Upon fleeing Kalderim to chase her past, the girl had stowed upon a ship called Marrow’s Lover. She had tried to stay hidden, but one of the deckhands had chanced upon her barely two hours from the Golden Throne. The captain had demanded her name, but the girl had refused. It was unlikely the captain would’ve known a sprat of the Scattered Shards like her, but it helped to be careful. Luckily, the captain hadn’t decided to toss her overboard. The twin hobgoblins had taken to calling her ‘Stray Cat’, so the name stuck, for it didn’t matter to her what they called her.
The girl shrugged in response to the voidspawn, though she did wonder who’d have the seedpods to ever think of riding a vvyrm.
Like any mega-city, though, Drenth had a defined port for airships to dock, but unlike any mega-city, Drenth’s was a singular, fat tower near the city’s southern edge. Made of metal with bays, almost like a cylindrical piece of lace. Hundreds of feet tall, each bay a different size, larger at the base, smaller at the apex. All along the rims of each bay, lights blinked.
It didn’t appear to be very full, perhaps due to the civil war raged by the man the locals called the Gutter King.
The orphan girl leaned upon the bowsprit coughing every now and again, ignoring the sibling hobgoblins as they gawked. Her body clenched from the aetheric poison ripping through her.
Drenth, the orphan girl thought. Home.
Her taskmaster in the Scattered Shards had once told her she was Drenth-born. A babe when the Fallen had invaded the desert city, her parentage unknown. All her taskmaster knew was that she’d been spared from the destruction, placed in his hands because she was special. Special because she was borne of aether, the magic of the Pentax Gods. A harsh taskmaster, he was, but the girl desired only one thing, and one thing only: to uncover her past.
That’s why she’d fled, why she’d come to Drenth. To discover who she was. Of her blood and lineage. O, the girl had many names over her seventeen years of life, but none that were her own. She needed to know, to truly become whole. Drenth was her last chance. She didn’t care that it was a war-torn place.

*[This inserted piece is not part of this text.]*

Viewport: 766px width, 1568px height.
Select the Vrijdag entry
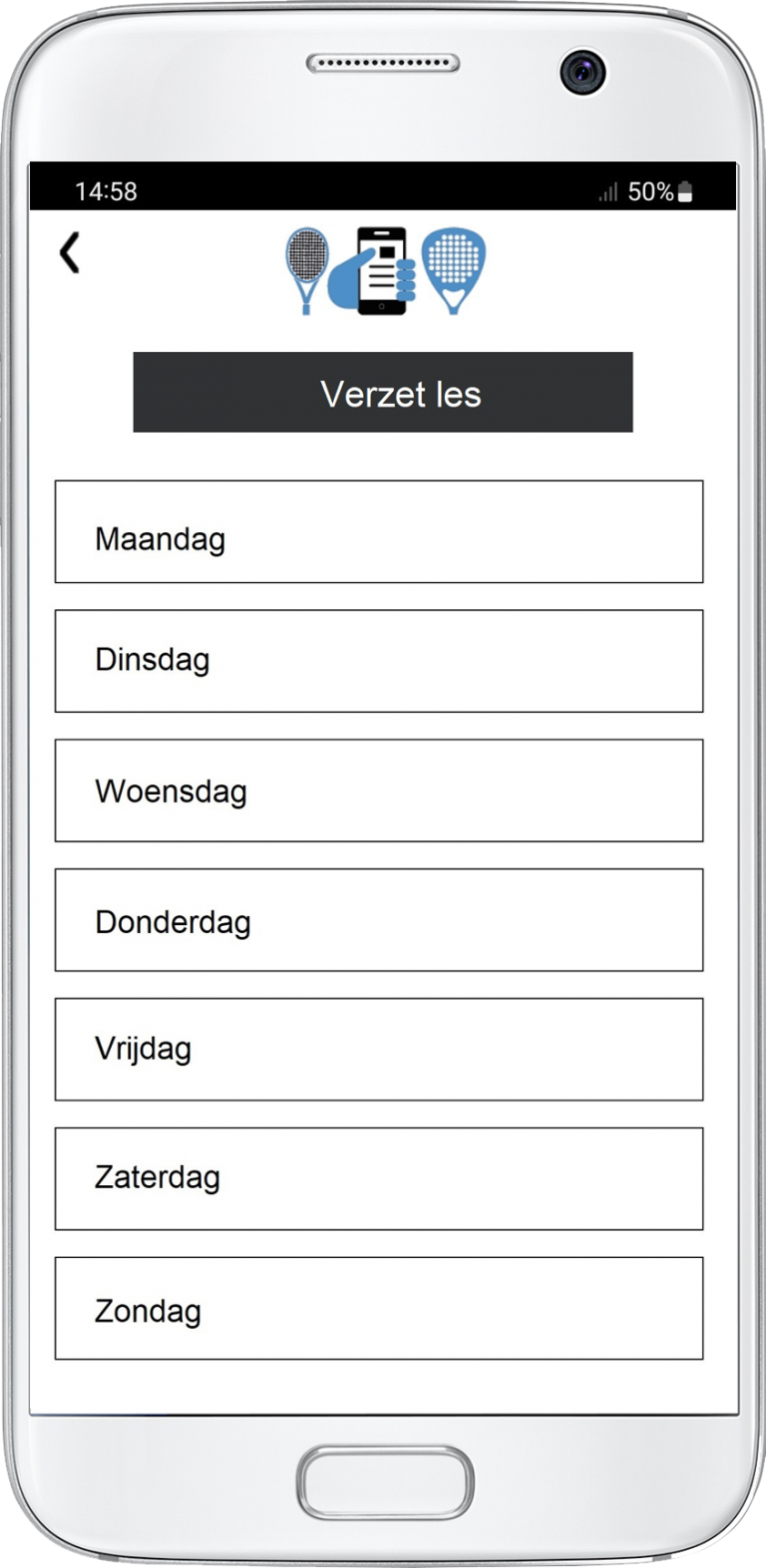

The captain deftly brought the airship over the outer wall, where vacuums regurgitated the mist into the raging sandstorm, toward the docking bay. Marrow’s Lover was a sleek, seventy-footer, with its aethecite engines amidships port and starboard, and low of keel. Within the bay, people ran about in organized chaos. Some used aethecite-powered lighted sticks to guide them in, others remained ready for the crew to throw their mooring lines.
One of the hobgoblin deckhands tossed his line, a dock worker catching it and tying it off. He jumped over the railing, sliding down to the bay. His twin tried to repeat the process, but his toss was piss-poor, not even close to the worker prepared to receive it. The voidspawn let out a curse while the other cackled on the ground, taunting him.
“What kind of harebrained throw was that, Zig?” the captain demanded as she exited the pilotbox.
“I’m Zag, Cap’n,” said the hobgoblin as he coiled the line, readying for another toss. “Zig’s down ‘ere.”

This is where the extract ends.